**Work to complete:** Go through the material and copy each line that includes "will".

**Information supplied:**
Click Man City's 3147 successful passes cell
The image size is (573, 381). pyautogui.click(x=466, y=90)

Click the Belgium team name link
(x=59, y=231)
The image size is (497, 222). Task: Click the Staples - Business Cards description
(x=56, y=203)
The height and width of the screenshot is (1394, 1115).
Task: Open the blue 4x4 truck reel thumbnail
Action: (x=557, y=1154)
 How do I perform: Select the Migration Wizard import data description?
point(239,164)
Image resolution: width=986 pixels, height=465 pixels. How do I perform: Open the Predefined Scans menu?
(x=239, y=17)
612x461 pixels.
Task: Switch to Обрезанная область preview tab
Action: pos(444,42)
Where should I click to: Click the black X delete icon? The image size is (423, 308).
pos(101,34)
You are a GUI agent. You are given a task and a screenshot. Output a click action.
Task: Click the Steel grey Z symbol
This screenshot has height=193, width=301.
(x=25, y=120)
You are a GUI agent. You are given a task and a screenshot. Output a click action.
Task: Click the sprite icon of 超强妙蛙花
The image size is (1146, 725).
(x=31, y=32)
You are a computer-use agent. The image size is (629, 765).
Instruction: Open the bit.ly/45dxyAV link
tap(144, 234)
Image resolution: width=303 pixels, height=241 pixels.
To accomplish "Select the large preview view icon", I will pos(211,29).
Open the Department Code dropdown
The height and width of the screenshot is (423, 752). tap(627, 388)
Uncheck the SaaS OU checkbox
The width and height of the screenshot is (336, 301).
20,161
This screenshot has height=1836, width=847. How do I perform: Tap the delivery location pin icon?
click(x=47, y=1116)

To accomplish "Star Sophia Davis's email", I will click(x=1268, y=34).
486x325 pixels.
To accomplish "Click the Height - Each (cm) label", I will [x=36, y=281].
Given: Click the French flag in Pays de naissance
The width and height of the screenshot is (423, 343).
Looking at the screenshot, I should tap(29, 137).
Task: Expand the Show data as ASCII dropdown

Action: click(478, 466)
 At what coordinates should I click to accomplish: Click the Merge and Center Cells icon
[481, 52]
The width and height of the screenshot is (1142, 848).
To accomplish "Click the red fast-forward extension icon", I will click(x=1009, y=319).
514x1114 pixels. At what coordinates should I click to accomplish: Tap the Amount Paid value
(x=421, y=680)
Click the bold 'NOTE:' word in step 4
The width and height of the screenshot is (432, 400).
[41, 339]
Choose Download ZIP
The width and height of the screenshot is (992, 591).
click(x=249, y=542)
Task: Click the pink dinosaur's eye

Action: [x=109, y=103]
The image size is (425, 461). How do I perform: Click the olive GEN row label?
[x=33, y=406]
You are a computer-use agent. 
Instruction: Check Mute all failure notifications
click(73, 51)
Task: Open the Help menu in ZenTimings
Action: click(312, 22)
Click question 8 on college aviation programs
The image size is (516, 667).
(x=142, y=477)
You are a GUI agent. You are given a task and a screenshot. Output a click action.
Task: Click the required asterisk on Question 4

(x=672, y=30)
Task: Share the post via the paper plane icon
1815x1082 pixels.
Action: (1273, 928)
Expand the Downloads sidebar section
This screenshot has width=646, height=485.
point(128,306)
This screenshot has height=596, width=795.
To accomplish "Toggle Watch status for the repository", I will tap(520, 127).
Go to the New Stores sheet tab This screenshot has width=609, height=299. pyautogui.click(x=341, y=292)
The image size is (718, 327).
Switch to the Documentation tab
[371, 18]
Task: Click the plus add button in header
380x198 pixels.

**Response box:**
To accomplish "Select the large preview view icon", I will pos(211,29).
To accomplish "Star Sophia Davis's email", I will click(x=1268, y=34).
To accomplish "Click the Height - Each (cm) label", I will [x=36, y=281].
To accomplish "Click the red fast-forward extension icon", I will click(x=1009, y=319).
To accomplish "Toggle Watch status for the repository", I will tap(520, 127).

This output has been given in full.